Leading Arizona anti-abortion lobbyist Cathi Herrod told senators “the option of adoption should be easily accessible and simple to navigate,” arguing organizations that provide abortion information don’t prioritize adoption.
Sen. Sally Ann Gonzales, D-Tucson, and Sen. Tony Navarrete, D-Phoenix, said they had no problem with the state providing adoption information.
But Gonzales said she “really, really” had a problem with DHS not providing comprehensive health information alongside it. And Navarrete said the state should focus on its overtaxed foster care system first.
Discrimination, religious objections are focus of other bills
Four abortion measures garnered enough votes to make it out of committee hearings but haven’t received a final floor vote in their chambers of origin. If that doesn’t happen by the end of next week, it will significantly dim their chances of success.
Senate Bill 1381, sponsored by Sen. Wendy Rogers, R-Flagstaff, would make knowingly performing an abortion based on sex or race a Class 2 felony punishable by up to 10 years in prison, up from a Class 3 felony.
It also would criminalize abortions based on a fetal disability — defined as an “impairment that is expected to substantially limit one or more major life activities of an unborn child” — and would increase the maximum civil penalty for failing to report such an abortion from $10,000 to $20,000.
Like Barto, Rogers said the legislation “gives voice to those who have no voice.”
At a legislative hearing last month, before parents and grandparents of children with disabilities delivered emotional testimony about the value of their lives, she asked: “Who are we as a country if we cannot protect those who cannot protect themselves?”
American Civil Liberties Union of Arizona representative Hugo Polanco, however, said the bill doesn’t actually do anything to make the lives of Arizonans with disabilities better.
“It does not improve their access to health care, education or other services, nor does it educate a woman and her family about having a child with a disability,” he said. “It only criminalizes doctors and further restricts the woman’s ability to decide what’s best for her and her family.”
Sen. Lupe Contreras, D-Avondale, agreed, despite sharing that his own parents opted to proceed with having him after doctors’ warnings.
“It was a hard decision they had to make, and they made it, and I’m here today because of it,” he said. “But not every parent can do that, and we as a state have not risen up to be there (for families of children with disabilities.)”
Another Rogers measure, Senate Bill 1362, would extend the right to refuse to participate in abortions or administer emergency contraception to medical or pharmacy students.
Rogers has described the legislation as “a religious conscience bill,” saying it “simply enables a student to withdraw and someone else to replace him or her in such a procedure.” But OB-GYNs have cautioned against advancing a bill they say conflates emergency contraception with abortion.
House Bill 2404 and Senate Bill 1251 began as mirror measures seeking to establish a $3 million pilot program to promote childbirth and adoption while restricting abortion information. The House later amended its version to establish quarterly reporting requirements for the program.
If neither bill gets a formal floor vote, sponsors Rep. Michelle Udall and Sen. Kelly Townsend — both Mesa Republicans — could try to incorporate the program into budget talks.
Some bills to criminalize abortion haven’t received hearings
While no bill is fully defeated until the Legislature adjourns, five abortion bills seem to have stalled.

- PROBLEMS AND TASKS
1. List every bill number mentioned in the article on Arizona abortion legislation.
2. Please write the next part of the article on Arizona abortion legislation, picking up after its final sentence.

- INFORMATION
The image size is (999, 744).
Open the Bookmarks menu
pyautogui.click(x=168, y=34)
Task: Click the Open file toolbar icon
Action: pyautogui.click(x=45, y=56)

- ANSWERS TO THE EXERCISE
1. Senate Bill 1381, Senate Bill 1362, House Bill 2404, Senate Bill 1251

2.
House Bill 2650, from state Rep. Walt Blackman, R-Snowflake, was the only bill that sought to punish both women seeking abortions and professionals who perform them.
It would have required county attorneys to treat abortions at any stage of pregnancy as homicides — including as first-degree murder, which can result in the death penalty or a lifetime sentence — and allowed the state attorney general to bring charges as well.
“This is the type of bill that makes everyone stand alone and answer for their decisions on life and death, regardless of what side of the aisle you’re on,” Blackman said at a January anti-abortion rally at the Capitol. Anything less than his proposal would amount to merely “regulating murder,” he said, calling the bill “perfect.”
House Speaker Rusty Bowers, R-Mesa, disagreed, opting not to assign the bill to any committees.
Blackman’s House Bill 2878, which also sought harsher criminal penalties for abortions, and House Bill 2877, which would’ve prohibited the state from using staff or other resources to “enforce, administer or cooperate with (landmark abortion rights decision) Roe v. Wade,” never got committee hearings, either.
Nor did two other proposals from Rogers.
Senate Bill 1641 would’ve made any physician who performed a “dismemberment abortion” — presumably a reference to a procedure where forceps are used to remove fetal tissue in later stages of pregnancy — guilty of a Class 6 felony punishable by up to two years in prison.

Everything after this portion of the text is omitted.